Copy out every one of the following records word for word, with nothing changed.
___ Recorded data ___
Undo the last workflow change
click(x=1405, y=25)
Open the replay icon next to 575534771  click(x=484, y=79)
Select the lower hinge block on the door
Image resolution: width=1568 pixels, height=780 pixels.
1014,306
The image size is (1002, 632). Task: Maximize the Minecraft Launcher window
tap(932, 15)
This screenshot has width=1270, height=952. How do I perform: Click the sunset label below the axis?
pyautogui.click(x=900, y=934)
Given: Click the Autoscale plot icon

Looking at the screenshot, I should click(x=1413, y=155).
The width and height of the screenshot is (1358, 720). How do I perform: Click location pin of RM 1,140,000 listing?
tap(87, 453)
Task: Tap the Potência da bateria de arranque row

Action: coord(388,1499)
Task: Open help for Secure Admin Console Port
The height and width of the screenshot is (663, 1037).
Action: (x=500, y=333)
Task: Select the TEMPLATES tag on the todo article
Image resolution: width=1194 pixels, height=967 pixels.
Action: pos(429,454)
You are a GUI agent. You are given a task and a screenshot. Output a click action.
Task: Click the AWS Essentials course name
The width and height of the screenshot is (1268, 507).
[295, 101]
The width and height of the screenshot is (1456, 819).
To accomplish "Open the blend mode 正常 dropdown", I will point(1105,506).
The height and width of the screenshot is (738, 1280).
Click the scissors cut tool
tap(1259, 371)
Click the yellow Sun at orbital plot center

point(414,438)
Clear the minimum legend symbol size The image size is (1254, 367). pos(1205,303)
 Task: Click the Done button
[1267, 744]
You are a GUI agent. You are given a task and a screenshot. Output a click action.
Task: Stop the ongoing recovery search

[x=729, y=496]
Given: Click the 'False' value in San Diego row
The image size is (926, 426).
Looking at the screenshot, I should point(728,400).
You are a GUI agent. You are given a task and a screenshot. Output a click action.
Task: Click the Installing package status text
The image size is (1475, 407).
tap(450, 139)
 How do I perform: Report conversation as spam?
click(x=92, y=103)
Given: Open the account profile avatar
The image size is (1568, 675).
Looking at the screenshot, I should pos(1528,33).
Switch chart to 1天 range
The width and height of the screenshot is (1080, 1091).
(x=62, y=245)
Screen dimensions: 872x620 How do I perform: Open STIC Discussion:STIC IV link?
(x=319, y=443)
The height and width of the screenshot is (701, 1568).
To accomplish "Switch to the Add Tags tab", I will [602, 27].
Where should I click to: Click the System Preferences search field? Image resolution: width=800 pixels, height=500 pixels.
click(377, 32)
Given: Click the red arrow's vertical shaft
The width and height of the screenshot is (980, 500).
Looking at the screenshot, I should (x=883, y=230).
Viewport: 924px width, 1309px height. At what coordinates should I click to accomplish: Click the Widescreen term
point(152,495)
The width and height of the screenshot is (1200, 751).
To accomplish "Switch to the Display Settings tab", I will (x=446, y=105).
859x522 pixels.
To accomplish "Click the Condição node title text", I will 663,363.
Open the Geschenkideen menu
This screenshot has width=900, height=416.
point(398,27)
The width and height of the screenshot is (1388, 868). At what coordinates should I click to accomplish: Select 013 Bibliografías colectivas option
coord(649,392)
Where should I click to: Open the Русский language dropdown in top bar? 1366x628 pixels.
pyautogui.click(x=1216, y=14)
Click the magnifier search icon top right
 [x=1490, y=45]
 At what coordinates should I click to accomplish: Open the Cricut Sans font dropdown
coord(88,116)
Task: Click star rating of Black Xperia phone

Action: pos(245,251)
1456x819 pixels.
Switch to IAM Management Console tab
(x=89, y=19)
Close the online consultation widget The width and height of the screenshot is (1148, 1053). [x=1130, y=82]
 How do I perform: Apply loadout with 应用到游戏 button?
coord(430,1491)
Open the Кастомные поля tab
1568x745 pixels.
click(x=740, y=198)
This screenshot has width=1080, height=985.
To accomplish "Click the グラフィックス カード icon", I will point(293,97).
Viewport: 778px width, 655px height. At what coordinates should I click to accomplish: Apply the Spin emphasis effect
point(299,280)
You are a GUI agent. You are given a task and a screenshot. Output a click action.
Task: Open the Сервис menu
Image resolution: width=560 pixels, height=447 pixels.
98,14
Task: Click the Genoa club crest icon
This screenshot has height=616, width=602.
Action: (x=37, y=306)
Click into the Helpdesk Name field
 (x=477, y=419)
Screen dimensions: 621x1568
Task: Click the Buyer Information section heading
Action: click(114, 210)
___
**Final result:**
Undo the last workflow change
click(x=1405, y=25)
Open the replay icon next to 575534771  click(x=484, y=79)
Select the lower hinge block on the door
Image resolution: width=1568 pixels, height=780 pixels.
1014,306
The image size is (1002, 632). Task: Maximize the Minecraft Launcher window
tap(932, 15)
This screenshot has width=1270, height=952. How do I perform: Click the sunset label below the axis?
pyautogui.click(x=900, y=934)
Given: Click the Autoscale plot icon

Looking at the screenshot, I should click(x=1413, y=155).
The width and height of the screenshot is (1358, 720). How do I perform: Click location pin of RM 1,140,000 listing?
tap(87, 453)
Task: Tap the Potência da bateria de arranque row

Action: coord(388,1499)
Task: Open help for Secure Admin Console Port
The height and width of the screenshot is (663, 1037).
Action: (x=500, y=333)
Task: Select the TEMPLATES tag on the todo article
Image resolution: width=1194 pixels, height=967 pixels.
Action: pos(429,454)
You are a GUI agent. You are given a task and a screenshot. Output a click action.
Task: Click the AWS Essentials course name
The width and height of the screenshot is (1268, 507).
[295, 101]
The width and height of the screenshot is (1456, 819).
To accomplish "Open the blend mode 正常 dropdown", I will point(1105,506).
The height and width of the screenshot is (738, 1280).
Click the scissors cut tool
tap(1259, 371)
Click the yellow Sun at orbital plot center

point(414,438)
Clear the minimum legend symbol size The image size is (1254, 367). pos(1205,303)
 Task: Click the Done button
[1267, 744]
You are a GUI agent. You are given a task and a screenshot. Output a click action.
Task: Stop the ongoing recovery search

[x=729, y=496]
Given: Click the 'False' value in San Diego row
The image size is (926, 426).
Looking at the screenshot, I should point(728,400).
You are a GUI agent. You are given a task and a screenshot. Output a click action.
Task: Click the Installing package status text
The image size is (1475, 407).
tap(450, 139)
 How do I perform: Report conversation as spam?
click(x=92, y=103)
Given: Open the account profile avatar
The image size is (1568, 675).
Looking at the screenshot, I should pos(1528,33).
Switch chart to 1天 range
The width and height of the screenshot is (1080, 1091).
(x=62, y=245)
Screen dimensions: 872x620 How do I perform: Open STIC Discussion:STIC IV link?
(x=319, y=443)
The height and width of the screenshot is (701, 1568).
To accomplish "Switch to the Add Tags tab", I will [602, 27].
Where should I click to: Click the System Preferences search field? Image resolution: width=800 pixels, height=500 pixels.
click(377, 32)
Given: Click the red arrow's vertical shaft
The width and height of the screenshot is (980, 500).
Looking at the screenshot, I should (x=883, y=230).
Viewport: 924px width, 1309px height. At what coordinates should I click to accomplish: Click the Widescreen term
point(152,495)
The width and height of the screenshot is (1200, 751).
To accomplish "Switch to the Display Settings tab", I will (x=446, y=105).
859x522 pixels.
To accomplish "Click the Condição node title text", I will 663,363.
Open the Geschenkideen menu
This screenshot has width=900, height=416.
point(398,27)
The width and height of the screenshot is (1388, 868). At what coordinates should I click to accomplish: Select 013 Bibliografías colectivas option
coord(649,392)
Where should I click to: Open the Русский language dropdown in top bar? 1366x628 pixels.
pyautogui.click(x=1216, y=14)
Click the magnifier search icon top right
 [x=1490, y=45]
 At what coordinates should I click to accomplish: Open the Cricut Sans font dropdown
coord(88,116)
Task: Click star rating of Black Xperia phone

Action: pos(245,251)
1456x819 pixels.
Switch to IAM Management Console tab
(x=89, y=19)
Close the online consultation widget The width and height of the screenshot is (1148, 1053). [x=1130, y=82]
 How do I perform: Apply loadout with 应用到游戏 button?
coord(430,1491)
Open the Кастомные поля tab
1568x745 pixels.
click(x=740, y=198)
This screenshot has width=1080, height=985.
To accomplish "Click the グラフィックス カード icon", I will point(293,97).
Viewport: 778px width, 655px height. At what coordinates should I click to accomplish: Apply the Spin emphasis effect
point(299,280)
You are a GUI agent. You are given a task and a screenshot. Output a click action.
Task: Open the Сервис menu
Image resolution: width=560 pixels, height=447 pixels.
98,14
Task: Click the Genoa club crest icon
This screenshot has height=616, width=602.
Action: (x=37, y=306)
Click into the Helpdesk Name field
 (x=477, y=419)
Screen dimensions: 621x1568
Task: Click the Buyer Information section heading
Action: click(114, 210)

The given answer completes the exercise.